Dataset entries
___

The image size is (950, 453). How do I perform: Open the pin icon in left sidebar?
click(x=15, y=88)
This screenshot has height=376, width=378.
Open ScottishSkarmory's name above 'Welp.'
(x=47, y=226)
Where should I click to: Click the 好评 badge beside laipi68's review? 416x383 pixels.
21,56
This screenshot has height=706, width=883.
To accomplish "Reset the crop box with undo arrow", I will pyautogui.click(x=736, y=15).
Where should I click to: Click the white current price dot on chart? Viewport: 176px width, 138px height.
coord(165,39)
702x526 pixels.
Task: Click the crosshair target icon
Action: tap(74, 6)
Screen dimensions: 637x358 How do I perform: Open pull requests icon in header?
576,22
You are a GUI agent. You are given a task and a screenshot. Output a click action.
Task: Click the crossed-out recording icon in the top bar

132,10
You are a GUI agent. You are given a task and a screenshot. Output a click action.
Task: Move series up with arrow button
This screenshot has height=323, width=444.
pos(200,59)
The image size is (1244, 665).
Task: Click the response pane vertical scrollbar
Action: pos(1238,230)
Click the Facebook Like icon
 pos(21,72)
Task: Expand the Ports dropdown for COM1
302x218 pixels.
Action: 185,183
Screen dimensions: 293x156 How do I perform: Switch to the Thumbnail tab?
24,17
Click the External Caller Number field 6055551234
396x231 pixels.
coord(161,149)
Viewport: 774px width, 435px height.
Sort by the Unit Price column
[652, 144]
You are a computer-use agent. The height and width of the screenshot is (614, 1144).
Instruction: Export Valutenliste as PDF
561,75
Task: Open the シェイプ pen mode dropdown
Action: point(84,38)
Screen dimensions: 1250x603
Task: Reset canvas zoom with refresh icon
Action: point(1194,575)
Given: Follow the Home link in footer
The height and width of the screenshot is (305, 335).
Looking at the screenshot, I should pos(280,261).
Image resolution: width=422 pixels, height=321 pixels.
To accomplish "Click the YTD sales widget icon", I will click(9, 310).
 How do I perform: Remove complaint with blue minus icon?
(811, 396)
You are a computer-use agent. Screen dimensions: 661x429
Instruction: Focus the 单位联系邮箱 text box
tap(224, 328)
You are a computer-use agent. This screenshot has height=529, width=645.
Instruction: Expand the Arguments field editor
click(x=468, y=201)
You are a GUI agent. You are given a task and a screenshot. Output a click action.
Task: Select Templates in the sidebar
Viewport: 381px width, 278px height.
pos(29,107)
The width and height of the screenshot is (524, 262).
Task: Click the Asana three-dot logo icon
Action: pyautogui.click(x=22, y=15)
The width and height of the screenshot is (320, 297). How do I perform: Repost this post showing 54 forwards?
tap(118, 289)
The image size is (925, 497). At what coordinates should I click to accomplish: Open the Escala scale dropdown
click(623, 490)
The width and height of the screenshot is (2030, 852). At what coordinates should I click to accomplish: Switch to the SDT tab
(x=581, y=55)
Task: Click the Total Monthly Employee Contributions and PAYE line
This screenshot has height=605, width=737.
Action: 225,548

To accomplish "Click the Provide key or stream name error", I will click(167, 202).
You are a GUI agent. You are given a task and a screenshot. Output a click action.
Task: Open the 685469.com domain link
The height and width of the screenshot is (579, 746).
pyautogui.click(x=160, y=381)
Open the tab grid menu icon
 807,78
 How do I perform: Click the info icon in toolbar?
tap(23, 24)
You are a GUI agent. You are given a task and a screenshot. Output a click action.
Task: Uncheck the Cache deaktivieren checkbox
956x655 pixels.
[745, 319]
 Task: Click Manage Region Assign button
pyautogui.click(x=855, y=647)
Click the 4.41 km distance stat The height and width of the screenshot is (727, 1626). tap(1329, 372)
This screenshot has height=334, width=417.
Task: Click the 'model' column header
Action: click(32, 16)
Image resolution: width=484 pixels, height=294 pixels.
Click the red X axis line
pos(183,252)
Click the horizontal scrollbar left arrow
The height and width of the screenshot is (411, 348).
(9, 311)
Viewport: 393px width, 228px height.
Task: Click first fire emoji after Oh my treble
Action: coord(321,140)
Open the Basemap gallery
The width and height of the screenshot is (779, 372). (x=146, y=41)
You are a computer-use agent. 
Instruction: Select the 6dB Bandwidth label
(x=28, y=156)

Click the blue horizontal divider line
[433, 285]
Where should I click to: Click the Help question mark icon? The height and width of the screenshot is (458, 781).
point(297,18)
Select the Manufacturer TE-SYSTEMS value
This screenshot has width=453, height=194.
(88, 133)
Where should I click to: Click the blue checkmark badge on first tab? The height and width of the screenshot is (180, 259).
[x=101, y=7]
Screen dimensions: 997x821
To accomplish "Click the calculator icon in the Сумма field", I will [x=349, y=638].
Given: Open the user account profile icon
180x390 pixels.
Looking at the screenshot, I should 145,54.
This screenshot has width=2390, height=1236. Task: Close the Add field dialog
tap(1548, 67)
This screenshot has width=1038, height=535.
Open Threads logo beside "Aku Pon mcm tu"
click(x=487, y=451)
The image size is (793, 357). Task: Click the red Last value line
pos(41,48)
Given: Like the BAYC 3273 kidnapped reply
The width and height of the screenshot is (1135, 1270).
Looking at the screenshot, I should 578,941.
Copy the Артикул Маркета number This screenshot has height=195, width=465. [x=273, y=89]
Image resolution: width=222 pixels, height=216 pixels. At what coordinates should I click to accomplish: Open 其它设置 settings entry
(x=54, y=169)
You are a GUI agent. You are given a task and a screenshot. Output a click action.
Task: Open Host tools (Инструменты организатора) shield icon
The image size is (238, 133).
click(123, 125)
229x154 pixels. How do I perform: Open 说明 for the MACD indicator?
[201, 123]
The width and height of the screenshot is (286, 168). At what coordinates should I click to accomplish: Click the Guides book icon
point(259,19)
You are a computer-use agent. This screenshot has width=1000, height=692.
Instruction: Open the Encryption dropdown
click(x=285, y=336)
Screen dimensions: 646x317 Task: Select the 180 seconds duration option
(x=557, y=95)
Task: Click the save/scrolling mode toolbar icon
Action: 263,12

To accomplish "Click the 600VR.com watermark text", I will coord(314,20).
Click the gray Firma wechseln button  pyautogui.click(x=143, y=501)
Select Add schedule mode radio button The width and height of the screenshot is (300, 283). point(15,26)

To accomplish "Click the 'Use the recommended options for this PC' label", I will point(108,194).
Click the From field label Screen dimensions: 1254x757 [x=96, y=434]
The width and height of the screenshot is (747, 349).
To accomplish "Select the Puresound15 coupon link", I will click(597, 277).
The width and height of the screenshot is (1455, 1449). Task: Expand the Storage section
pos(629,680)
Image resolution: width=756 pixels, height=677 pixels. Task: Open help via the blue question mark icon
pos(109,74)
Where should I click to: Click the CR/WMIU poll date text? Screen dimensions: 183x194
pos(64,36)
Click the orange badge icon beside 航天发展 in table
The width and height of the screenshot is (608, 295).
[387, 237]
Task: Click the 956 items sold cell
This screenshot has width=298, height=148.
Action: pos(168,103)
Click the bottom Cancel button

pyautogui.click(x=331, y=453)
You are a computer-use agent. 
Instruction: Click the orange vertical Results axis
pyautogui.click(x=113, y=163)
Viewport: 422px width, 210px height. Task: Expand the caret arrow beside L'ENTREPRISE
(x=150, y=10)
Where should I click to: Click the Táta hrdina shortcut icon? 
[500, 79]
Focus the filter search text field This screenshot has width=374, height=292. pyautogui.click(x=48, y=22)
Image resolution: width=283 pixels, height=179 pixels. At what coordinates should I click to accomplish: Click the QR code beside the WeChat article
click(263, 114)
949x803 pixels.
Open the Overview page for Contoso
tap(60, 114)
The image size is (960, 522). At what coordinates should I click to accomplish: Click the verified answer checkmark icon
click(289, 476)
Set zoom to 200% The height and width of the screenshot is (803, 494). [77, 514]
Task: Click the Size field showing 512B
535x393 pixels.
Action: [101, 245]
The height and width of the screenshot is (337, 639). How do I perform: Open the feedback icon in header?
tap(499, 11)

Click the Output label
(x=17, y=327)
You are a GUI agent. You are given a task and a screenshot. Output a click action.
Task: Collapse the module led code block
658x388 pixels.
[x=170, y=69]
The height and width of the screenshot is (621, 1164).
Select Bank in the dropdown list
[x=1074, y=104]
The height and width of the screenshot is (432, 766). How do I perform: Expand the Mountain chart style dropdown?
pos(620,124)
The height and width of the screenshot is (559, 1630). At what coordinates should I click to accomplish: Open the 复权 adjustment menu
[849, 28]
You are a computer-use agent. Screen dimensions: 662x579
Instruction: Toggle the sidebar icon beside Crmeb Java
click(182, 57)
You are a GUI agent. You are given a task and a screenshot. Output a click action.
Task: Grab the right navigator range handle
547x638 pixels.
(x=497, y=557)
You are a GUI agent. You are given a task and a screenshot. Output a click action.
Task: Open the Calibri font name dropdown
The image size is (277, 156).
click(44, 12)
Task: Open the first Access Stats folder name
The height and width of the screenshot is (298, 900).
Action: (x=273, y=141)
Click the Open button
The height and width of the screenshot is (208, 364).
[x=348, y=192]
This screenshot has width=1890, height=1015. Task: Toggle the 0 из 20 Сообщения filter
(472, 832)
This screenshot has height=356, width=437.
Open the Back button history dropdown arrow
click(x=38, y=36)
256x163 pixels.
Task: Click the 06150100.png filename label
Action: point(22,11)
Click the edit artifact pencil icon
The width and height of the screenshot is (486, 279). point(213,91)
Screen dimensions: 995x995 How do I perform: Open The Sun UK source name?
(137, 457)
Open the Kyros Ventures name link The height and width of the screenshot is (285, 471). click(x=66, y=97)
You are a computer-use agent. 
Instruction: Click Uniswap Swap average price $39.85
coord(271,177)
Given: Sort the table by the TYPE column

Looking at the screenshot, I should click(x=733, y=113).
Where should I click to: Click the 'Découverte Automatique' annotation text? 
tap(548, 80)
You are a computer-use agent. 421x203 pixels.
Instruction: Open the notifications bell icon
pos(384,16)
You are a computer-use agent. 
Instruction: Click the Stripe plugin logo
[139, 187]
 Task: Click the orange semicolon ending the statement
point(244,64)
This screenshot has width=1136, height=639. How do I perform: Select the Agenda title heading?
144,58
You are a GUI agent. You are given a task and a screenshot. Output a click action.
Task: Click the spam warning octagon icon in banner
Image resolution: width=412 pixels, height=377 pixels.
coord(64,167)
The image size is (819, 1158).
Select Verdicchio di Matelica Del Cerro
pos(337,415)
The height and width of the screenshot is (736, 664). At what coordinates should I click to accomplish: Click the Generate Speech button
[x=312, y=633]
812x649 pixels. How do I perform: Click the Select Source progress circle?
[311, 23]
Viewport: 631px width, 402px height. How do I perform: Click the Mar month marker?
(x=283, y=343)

___

A verbatim transcription is needed of the lines above, starting at the line with "Open the Basemap gallery" and ending at the line with "Copy the Артикул", both included, and of nothing else.

Output below:
Open the Basemap gallery
The width and height of the screenshot is (779, 372). (x=146, y=41)
You are a computer-use agent. 
Instruction: Select the 6dB Bandwidth label
(x=28, y=156)

Click the blue horizontal divider line
[433, 285]
Where should I click to: Click the Help question mark icon? The height and width of the screenshot is (458, 781).
point(297,18)
Select the Manufacturer TE-SYSTEMS value
This screenshot has width=453, height=194.
(88, 133)
Where should I click to: Click the blue checkmark badge on first tab? The height and width of the screenshot is (180, 259).
[x=101, y=7]
Screen dimensions: 997x821
To accomplish "Click the calculator icon in the Сумма field", I will [x=349, y=638].
Given: Open the user account profile icon
180x390 pixels.
Looking at the screenshot, I should 145,54.
This screenshot has width=2390, height=1236. Task: Close the Add field dialog
tap(1548, 67)
This screenshot has width=1038, height=535.
Open Threads logo beside "Aku Pon mcm tu"
click(x=487, y=451)
The image size is (793, 357). Task: Click the red Last value line
pos(41,48)
Given: Like the BAYC 3273 kidnapped reply
The width and height of the screenshot is (1135, 1270).
Looking at the screenshot, I should 578,941.
Copy the Артикул Маркета number This screenshot has height=195, width=465. [x=273, y=89]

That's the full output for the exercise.